La Loi Rilhac pour la Casse Totale de l’Ecole gratuite de Jules Ferry – Le Réseau Sentinelles. Vidéo.

SORTEZ VOS ENFANTS DE CES CENTRES D’ENDOCTRINEMENT ET DE DECHEANCE AVANT QU’IL NE SOIT TROP TARD, VOUS EN AVEZ LE POUVOIR.

Cette Loi a un But bien précis : faire de l’école un CENTRE de TEST qui sera directement lié A LEUR « SCIENCE ».


FIN DU STATUT DE FONCTIONNAIRE, PLACE AUX CHEFS, AUX PETITS CAPOS QUI SERONT MIS EN PLACE POUR « LES URGENCES SANITAIRES » DES ENFANTS !

Voilà Madame Rilhac qui sert le Plan des Assassins :

La loi Rilhac, une nouvelle offensive du gouvernement dans son projet néolibéral

La loi Rilhac entraîne un bouleversement profond de l’organisation des écoles. Sa principale disposition fait du directeur d’école un supérieur hiérarchique alors qu’il n’était jusque-là qu’un collègue en charge de l’administratif.

L’article 1 de la loi précise ainsi à propos du rôle du directeur : « Il bénéficie d’une délégation de compétences de l’autorité académique pour le bon fonctionnement de l’école qu’il dirige. Il dispose d’une autorité fonctionnelle permettant le bon fonctionnement de l’école et la réalisation des missions qui lui sont confiées ».
En clair, chaque directeur recevra de l’Inspecteur, l’actuel supérieur hiérarchique des professeurs des écoles, une délégation de compétences qui lui donnera autorité sur ses anciens collègues. Cette disposition remet en question aussi bien la liberté pédagogique que la souveraineté du conseil des maître.sse.s.

Deux ans après le décès de Christine Renon le gouvernement continue à ne pas vouloir entendre le cri d’alarme envoyé par cette directrice d’école maternelle à Pantin (Seine-Saint-Denis). Dans une lettre elle dénonçait la souffrance au travail des personnels de l’éducation nationale et la responsabilité des politiques menées par l’institution dans cette situation.
En effet, ce sont bien les contre-réformes portées par les gouvernements successifs qui ont des effets dramatiques sur les travailleurs de l’éducation, accentuant la pression sur les personnels, entérinant une sélection sociale poussée à l’extrême pour les élèves et une précarisation du statut d’enseignant. L’école publique souffre ainsi d’un manque de moyens matériels et humains délibéré.

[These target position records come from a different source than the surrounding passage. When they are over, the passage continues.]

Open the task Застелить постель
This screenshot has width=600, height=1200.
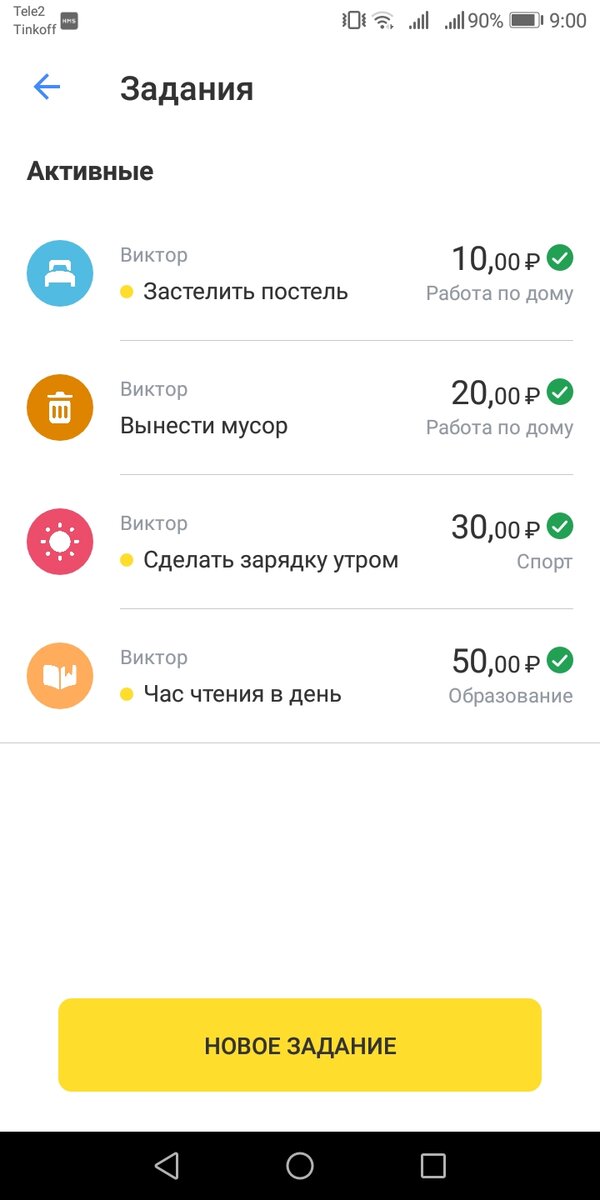click(x=300, y=273)
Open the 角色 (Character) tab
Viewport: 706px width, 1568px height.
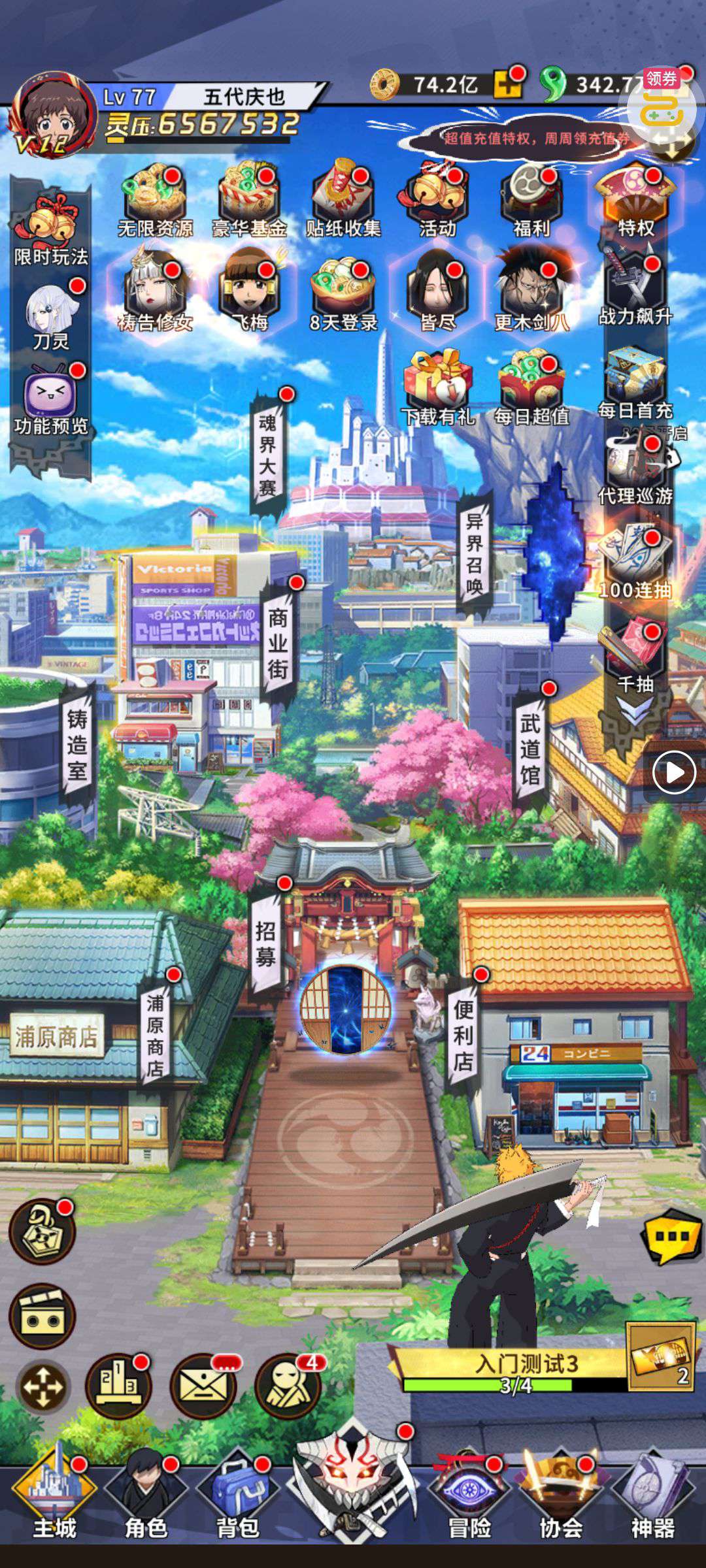point(146,1495)
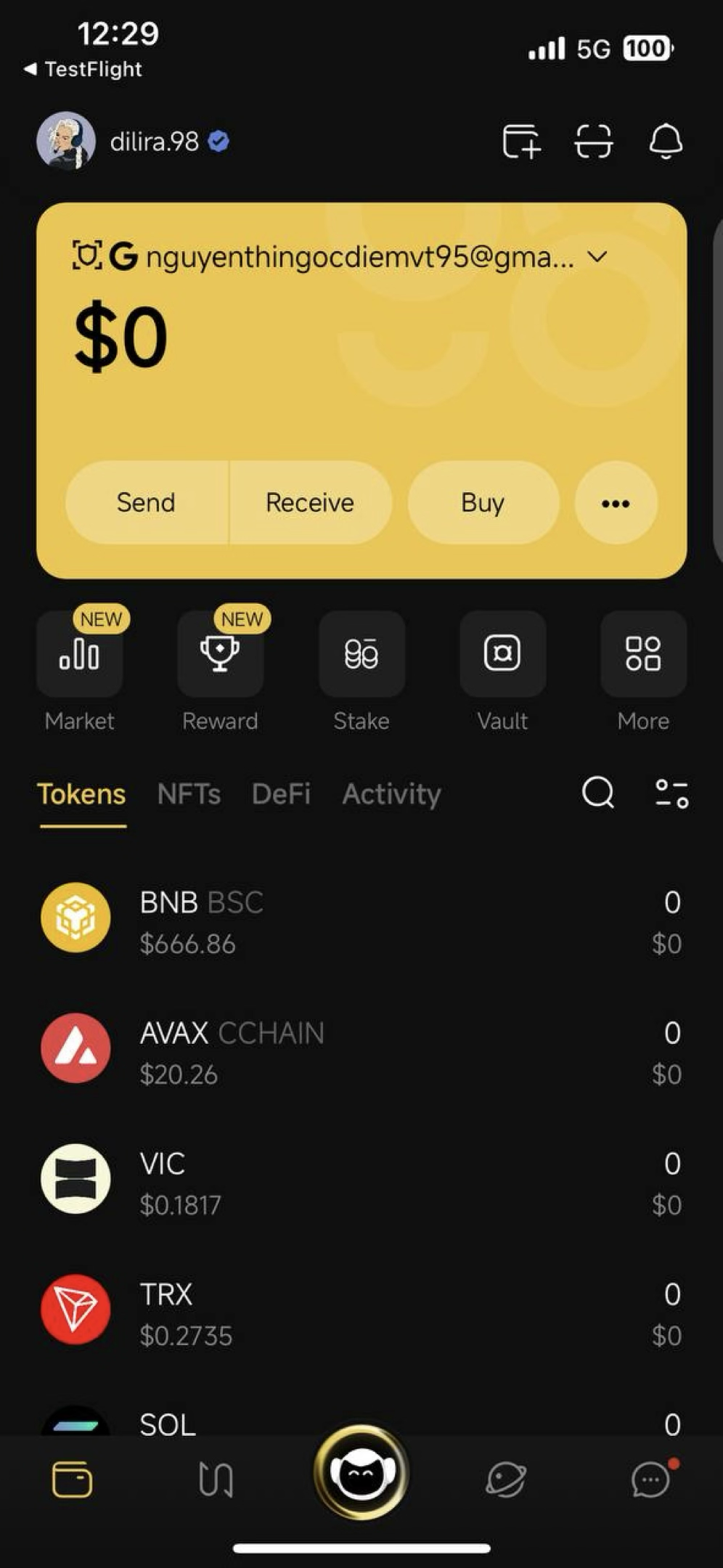This screenshot has width=723, height=1568.
Task: Open the Reward shortcut
Action: tap(220, 654)
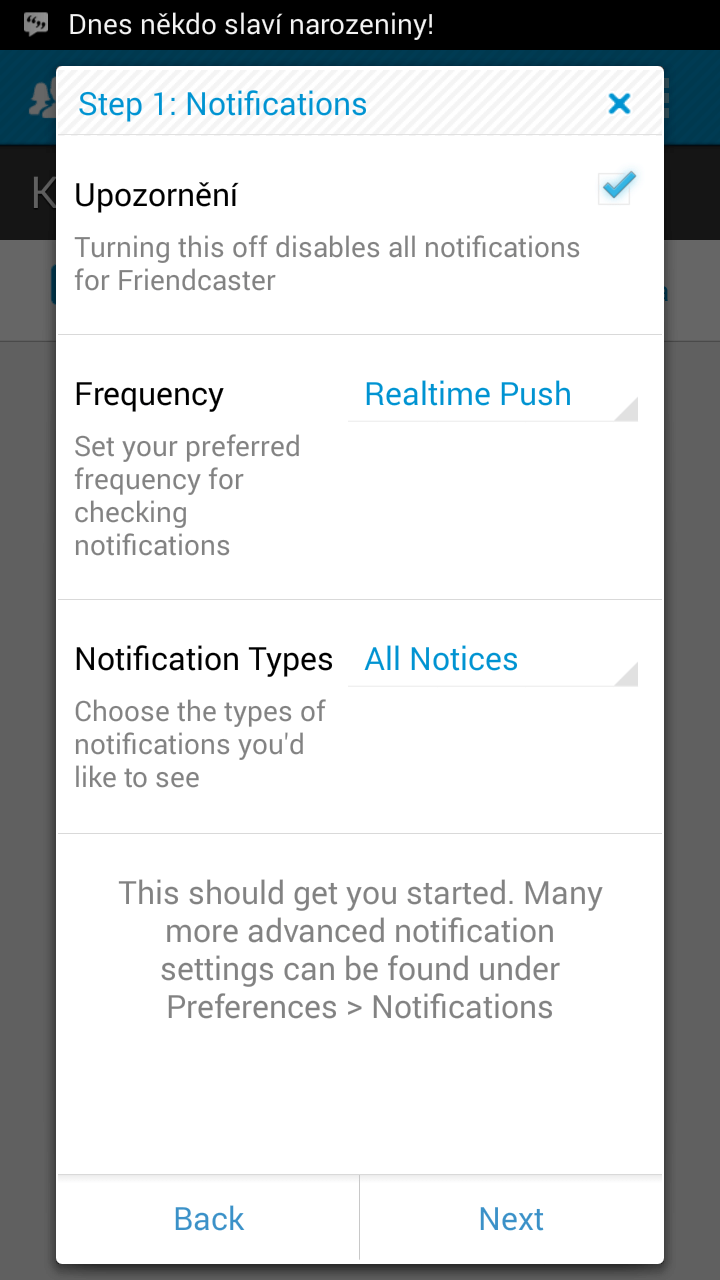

Or la loi Rilhac est un nouveau volet de cette offensive néolibérale, bien loin de répondre aux demandes identifiées par les directeurs et directrices. Interrogés lors d’une consultation en 2019, seuls 11% d’entre eux demandaient un statut pour le directeur. À l’inverse près de 90% des directeurs demandaient une revalorisation de leurs salaires, l’accès à une aide administrative et davantage de décharges. Aucune de ces demandes n’a été entendue, bien au contraire. Dans la loi Rilhac, la répartition du temps de décharge, qui est un droit dépendant de la taille de l’école, est maintenant soumise à l’arbitraire des décisions de la hiérarchie administrative (le dasen). De même l’allocation d’une aide administrative doit d’après cette loi dépendre des communes, renforçant encore les nombreuses inégalités entre écoles.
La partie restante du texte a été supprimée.